Swinging London is a catch-all term applied to the fashion and cultural scene that flourished in London in the 1960s. It was a youth-oriented phenomenon that emphasized the new and modern. It was a period of optimism and hedonism, and a cultural revolution. One catalyst was the recovery of the British economy after post-World War II austerity which lasted through much of the 1950s.

 
 
Journalist Christopher Booker, a founder of the satirical magazine Private Eye, recalled the “bewitching” character of the swinging sixties: “There seemed to be no one standing outside the bubble, and observing just how odd and shallow and egocentric and even rather horrible it was.” Swinging London was defined by Time magazine in its issue of April 15, 1966 and celebrated in the name of the pirate radio station, Swinging Radio England, that began shortly afterward.
 
The Swinging London saw a flourishing in art, music and fashion, and was symbolized by the city’s “pop and fashion exports”, such as The Beatles, as the multimedia leaders of the British Invasion of musical acts; the mod and psychedelic subcultures; Mary Quant’s miniskirt designs; popular fashion models such as Twiggy and Jean Shrimpton; the iconic status of popular shopping areas such as London’s King’s Road, Kensington and Carnaby Street; the political activism of the anti-nuclear movement; and the sexual liberation movement.
 
Shaping the popular consciousness of aspirational Britain in the 1960s, the period was a West End-centred phenomenon regarded as happening among young, middle class people, and was often considered as “simply a diversion” by them.

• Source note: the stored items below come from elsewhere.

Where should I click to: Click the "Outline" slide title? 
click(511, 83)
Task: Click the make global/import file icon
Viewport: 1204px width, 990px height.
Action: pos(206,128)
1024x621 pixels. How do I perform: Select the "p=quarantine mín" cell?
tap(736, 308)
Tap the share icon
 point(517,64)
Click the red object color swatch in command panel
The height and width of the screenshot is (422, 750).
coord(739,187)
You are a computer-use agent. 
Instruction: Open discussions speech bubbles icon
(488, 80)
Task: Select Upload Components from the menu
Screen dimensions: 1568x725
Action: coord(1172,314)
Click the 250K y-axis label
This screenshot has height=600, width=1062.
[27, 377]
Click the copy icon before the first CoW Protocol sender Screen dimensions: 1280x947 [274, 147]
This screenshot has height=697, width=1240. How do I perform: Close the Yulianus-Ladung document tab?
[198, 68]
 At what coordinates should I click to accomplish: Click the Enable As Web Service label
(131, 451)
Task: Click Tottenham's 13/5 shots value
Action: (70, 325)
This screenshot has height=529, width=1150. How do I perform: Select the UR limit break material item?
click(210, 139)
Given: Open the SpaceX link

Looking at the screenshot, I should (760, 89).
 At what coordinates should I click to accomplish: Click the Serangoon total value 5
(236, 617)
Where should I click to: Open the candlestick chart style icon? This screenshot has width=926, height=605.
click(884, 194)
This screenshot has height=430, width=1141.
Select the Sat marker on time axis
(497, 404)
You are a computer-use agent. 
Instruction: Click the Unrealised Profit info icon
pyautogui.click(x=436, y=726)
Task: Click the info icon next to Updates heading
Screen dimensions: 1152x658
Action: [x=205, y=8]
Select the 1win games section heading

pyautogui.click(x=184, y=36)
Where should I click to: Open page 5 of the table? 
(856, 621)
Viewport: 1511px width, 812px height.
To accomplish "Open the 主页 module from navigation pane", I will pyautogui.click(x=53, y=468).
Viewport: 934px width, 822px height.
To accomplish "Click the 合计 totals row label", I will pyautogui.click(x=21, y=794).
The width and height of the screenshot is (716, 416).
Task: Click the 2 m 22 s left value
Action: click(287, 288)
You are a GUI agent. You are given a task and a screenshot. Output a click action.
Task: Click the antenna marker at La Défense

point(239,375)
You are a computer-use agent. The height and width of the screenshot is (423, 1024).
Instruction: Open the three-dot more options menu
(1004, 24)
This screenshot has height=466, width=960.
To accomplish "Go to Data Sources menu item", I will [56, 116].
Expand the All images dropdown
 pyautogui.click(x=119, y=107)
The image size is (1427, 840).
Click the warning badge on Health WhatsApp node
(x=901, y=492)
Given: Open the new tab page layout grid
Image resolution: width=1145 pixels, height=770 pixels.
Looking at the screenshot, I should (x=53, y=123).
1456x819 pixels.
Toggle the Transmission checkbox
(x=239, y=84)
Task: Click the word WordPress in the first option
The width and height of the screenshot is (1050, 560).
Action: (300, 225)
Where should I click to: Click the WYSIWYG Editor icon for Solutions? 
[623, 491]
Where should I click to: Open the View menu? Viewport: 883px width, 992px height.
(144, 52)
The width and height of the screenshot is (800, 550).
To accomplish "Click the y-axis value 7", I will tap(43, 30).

The swinging scene also served as a consumerist counterpart to the more overtly political and radical British underground of the same period. English cultural geographer Simon Rycroft wrote that “whilst it is important to acknowledge the exclusivity and the dissenting voices, it does not lessen the importance of Swinging London as a powerful moment of image making with very real material effect.”